Adam Jackson is the founder and CEO of 360 Privacy. He launched the company after his experience working in physical security. He served in the U.S. Army for 10 years, with most of his time spent as a Green Beret and communications/IT expert.
Tell me about 360 Privacy.
I started 360 Privacy after my experience working in physical security. I noticed stalkers frequently showed up at principle’s homes and discovered that the principle’s personal information was readily available on the Internet. I searched for a solution for my clients and found that existing products weren’t effective in preventing this, so I developed a more comprehensive program and launched the company. We remove our customers’ personal information from data broker websites (like home addresses, phone numbers and email addresses), and conduct daily scans on both the deep and dark web.
We mostly hire people with decades of experience, who have dealt with the problems (that have real-life consequences) that we’re solving to come in and help build a world-class solution and deliver the solution to our customers and partners.
How has your background and expertise shaped the company’s approach to threat assessment?
The company, overall, has lived it. We have team members who were in special operations, intelligence, corporate security, and technology communities. The things that kept us up at night then are the problems that we’re solving today.
I was in the Army and before I was deployed to Syria, my team enrolled in one of the competitive solutions and it just didn’t work. We stayed up late figuring out how to delete our personal data ourselves. All of us have been worried that our families and our own safety would be affected by the problems we’re solving. It’s what drives the company every day.
What have been some of the company’s most significant milestones?
We just announced a $36 million growth investment from FTV Capital. Partnering with FTV is huge, especially given how successful they’ve been in the cybersecurity space with investments like ReliaQuest and A-LIGN.

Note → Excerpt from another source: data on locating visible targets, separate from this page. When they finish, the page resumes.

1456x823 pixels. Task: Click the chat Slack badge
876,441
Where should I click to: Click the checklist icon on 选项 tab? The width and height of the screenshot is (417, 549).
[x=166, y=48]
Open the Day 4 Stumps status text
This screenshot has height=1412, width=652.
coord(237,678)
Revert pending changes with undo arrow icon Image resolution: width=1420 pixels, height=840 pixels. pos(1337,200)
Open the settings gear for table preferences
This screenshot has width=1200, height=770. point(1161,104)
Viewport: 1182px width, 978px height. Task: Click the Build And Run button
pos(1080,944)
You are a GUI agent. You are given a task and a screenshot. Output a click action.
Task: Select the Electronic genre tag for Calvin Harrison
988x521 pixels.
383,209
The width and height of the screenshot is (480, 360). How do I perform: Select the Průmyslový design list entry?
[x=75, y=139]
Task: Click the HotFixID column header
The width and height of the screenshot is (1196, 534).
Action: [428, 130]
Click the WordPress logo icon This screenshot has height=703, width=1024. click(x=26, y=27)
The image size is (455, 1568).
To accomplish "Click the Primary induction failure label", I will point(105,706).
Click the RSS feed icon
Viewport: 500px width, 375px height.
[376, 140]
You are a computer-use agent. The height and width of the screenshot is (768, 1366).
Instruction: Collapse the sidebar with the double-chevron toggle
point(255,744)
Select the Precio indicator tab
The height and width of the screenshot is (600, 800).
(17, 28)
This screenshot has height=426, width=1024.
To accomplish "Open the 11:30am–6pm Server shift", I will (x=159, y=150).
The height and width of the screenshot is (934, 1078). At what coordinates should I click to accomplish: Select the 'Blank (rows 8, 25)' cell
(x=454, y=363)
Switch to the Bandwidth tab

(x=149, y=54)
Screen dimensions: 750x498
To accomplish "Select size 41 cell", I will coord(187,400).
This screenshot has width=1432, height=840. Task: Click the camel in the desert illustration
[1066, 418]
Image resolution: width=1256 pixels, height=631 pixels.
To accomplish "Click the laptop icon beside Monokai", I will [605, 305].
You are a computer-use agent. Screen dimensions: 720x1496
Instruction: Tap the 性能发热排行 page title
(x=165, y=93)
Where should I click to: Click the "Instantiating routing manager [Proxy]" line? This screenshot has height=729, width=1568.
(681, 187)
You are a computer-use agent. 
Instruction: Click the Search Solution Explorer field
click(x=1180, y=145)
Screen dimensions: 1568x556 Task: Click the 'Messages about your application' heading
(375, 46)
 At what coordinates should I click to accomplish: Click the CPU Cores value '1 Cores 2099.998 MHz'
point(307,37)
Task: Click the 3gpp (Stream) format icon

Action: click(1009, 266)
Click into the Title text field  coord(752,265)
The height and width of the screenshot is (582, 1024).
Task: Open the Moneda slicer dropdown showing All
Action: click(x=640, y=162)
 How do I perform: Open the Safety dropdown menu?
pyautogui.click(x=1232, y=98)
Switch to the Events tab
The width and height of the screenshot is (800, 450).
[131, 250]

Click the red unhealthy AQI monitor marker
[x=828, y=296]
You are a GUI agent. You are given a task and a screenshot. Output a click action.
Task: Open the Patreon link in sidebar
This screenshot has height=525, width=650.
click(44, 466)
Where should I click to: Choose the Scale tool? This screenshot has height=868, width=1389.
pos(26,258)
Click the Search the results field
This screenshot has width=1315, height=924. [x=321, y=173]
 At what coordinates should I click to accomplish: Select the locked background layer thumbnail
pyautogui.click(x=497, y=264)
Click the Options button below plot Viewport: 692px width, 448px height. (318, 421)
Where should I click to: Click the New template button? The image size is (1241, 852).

We also recently made the shift from B2C to B2B to ensure executives at large and mid-sized organizations are protected in a world where they are fast becoming attack targets. Today we are proud to be working with many of the Fortune 100, and particularly tech-focused Fortune 100.
What differentiates 360 Privacy from its competition?
It’s really basic. When people enroll with us, it’s much harder to find personally identifiable information (PII) than when using competitive solutions. The efficacy, depth, and breadth of our product is unmatched. That and the fact that we’re subject matter expert-led, not business people-led has made all the difference. Our customers don’t email support or get a phone tree when they call us. They get a person who is an expert in security.
What are top issues threatening data privacy?
We’re seeing a paradigm shift away from the traditional model where the credit bureaus and a few other top-level data brokers would farm information about you and then sell it to other sources that would then make it public. That’s always going to be a problem, but the problem is getting broader. AI is able to extract and compile data from sources that traditional actors can’t access. If you say you live in Manhattan while doing a podcast, that information gets integrated into your profile. We’re seeing technology used to gather the data and the sourcing of that data mature at a pace much faster than we’re seeing solutions to the problems come out.
How can organizations build a comprehensive digital executive protection strategy?
It starts with a risk-based approach to who you want to protect and what resources go into protecting them. Once you understand the risk, you need to dedicate resources to mitigate and contain that risk and understand there are real consequences if you don’t allocate enough including, sadly, physical risk.
What do executives need to know about their protection strategy?
Modern executive protection started in the early ‘90s when someone threw a pie at Bill Gates and everyone said, “Wow, that’s really embarrassing. We can’t let that happen again.” Fast forward to 2025 and the CEO of a Fortune 10 company was shot in Manhattan and half of Reddit is celebrating it. I think the threat environment has changed dramatically over the last two decades, and I don’t think that executive protection teams have kept up.